National Assembly for Wales’ Communities, Equality and Local Government Committee.


Macmillan Wales response to the Inquiry into Public Libraries in Wales.


Nesta Lloyd – Jones, Campaigns, Policy and Public Affairs Officer, Macmillan Cymru. Tel: 01656867968    


January 2013


1.    Macmillan welcomes this inquiry into public libraries by the National Assembly for Wales’ Communities, Equality and Local Government Committee. We are specifically interested in the role that public libraries can play in relation to enhancing information and support around health and wellbeing. We feel this inquiry is timely given the challenging financial climate and the imperative for all organisations and sectors to collaborate to make the best use of all available resources in Wales.


2.    For decades Macmillan has been leading the way in cancer care by providing innovative services within health, social care and community settings for people affected by cancer in Wales. Information and support is a key priority area for Macmillan. 


3.    We believe that every person with cancer in Wales should be enabled to access information and support to meet their individual needs.  Macmillan helps meet the information and support needs of people affected by cancer in a variety of ways, including through the support and funding of local cancer information and support services, the production and distribution of high quality information and advice materials, many of which are available bilingually, and directly through our website and telephone helpline. Since 2010 we have invested over £2 million in information and support provision in Wales, including £800,000 in information and support services within libraries. We have been developing our services locally and have introduced local cancer information and support centres in five library services across Wales.


4.    For many years we have been highlighting the importance for people affected by cancer to have the information and support they need throughout their cancer journey so that they can make the right decisions for them. In June 2012 we were successful in influencing the Welsh Government to include the information and support needs of people affected by cancer within ‘Together For Health – Cancer Delivery Plan for the NHS in Wales’, ensuring that information is at the heart of the national strategy. In addition to influencing national policy, we were successful in securing three year funding for the Cancer Strategy Information post, hosted by Public Health Wales, who will be developing a strategy aimed at addressing the need for personalised information and support for people affected by cancer from the point of diagnosis onwards.

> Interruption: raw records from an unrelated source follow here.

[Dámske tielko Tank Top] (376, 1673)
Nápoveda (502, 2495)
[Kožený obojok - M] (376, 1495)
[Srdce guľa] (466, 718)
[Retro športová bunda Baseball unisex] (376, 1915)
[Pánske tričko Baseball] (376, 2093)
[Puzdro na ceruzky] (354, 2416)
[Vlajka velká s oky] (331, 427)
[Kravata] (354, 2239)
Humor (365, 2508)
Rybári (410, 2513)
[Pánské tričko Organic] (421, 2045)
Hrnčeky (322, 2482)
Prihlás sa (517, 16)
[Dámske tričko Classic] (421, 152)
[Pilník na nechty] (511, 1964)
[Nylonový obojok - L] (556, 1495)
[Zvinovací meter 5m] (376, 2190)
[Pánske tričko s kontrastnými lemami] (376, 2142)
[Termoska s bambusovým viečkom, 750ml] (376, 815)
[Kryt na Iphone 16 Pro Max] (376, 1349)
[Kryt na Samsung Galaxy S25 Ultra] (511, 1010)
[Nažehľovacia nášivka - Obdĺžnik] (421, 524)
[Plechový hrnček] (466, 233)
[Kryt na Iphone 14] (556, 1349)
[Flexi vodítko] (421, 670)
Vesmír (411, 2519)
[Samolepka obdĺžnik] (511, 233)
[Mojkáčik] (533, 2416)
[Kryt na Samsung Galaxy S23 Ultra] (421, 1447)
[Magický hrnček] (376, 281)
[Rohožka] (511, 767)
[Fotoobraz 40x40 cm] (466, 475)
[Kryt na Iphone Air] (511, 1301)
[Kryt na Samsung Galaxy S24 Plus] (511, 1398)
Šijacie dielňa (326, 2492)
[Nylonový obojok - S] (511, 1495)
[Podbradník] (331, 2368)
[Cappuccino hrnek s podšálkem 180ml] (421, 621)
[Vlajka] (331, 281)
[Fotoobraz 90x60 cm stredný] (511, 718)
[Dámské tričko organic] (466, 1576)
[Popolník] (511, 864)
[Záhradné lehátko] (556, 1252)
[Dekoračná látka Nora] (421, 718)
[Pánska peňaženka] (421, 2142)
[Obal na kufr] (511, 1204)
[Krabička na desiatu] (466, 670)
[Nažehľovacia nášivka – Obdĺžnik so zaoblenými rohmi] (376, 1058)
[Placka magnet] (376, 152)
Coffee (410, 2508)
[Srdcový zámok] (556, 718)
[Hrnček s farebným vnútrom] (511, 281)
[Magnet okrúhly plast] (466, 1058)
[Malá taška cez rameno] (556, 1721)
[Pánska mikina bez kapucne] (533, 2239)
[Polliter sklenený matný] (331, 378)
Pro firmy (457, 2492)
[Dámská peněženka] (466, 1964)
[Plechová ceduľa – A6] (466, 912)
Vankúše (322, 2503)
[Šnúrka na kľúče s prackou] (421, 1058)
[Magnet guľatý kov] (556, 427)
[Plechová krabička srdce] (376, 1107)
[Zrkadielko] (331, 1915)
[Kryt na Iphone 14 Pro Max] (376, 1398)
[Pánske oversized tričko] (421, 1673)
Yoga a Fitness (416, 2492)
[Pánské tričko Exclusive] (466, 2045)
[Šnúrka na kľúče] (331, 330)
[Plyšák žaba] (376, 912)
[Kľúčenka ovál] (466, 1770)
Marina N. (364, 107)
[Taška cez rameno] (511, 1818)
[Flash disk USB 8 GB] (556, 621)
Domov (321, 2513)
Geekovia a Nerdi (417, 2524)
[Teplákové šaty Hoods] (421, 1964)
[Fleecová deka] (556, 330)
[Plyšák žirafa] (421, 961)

5.    Our response to this inquiry is based on our learning from our information services and our influencing work in Wales. We have not provided detailed answers to all the questions that you have posed. Our response relates to the specific questions:

6.    Key Points

a)    In response to people living longer with and beyond cancer, Macmillan has worked in partnership with library services in five local authorities to provide high quality and up to date information to support and empower people to take responsibility for their own health and independence.

b)    We believe that public libraries are well placed to offer supported health and wellbeing information services due to their central location within communities, accessible opening hours and trained staff who are expert in providing information to the public.

c)    A greater role for libraries in relation to health and wellbeing would bring a number of benefits for local authorities, health boards and people affected by cancer.  However for this to become a reality the NHS needs to view libraries as a resource for health and wellbeing information and for them to become more integrated into care pathways.  In addition, library performance measures may need to be revised to take into account greater responsibility in this area.

d)    With the number of cancer survivors in Wales estimated to double to 217,000[i] by 2030, it is important that everyone has access to the information and support they need to enable them to live well for as long as possible with or after cancer.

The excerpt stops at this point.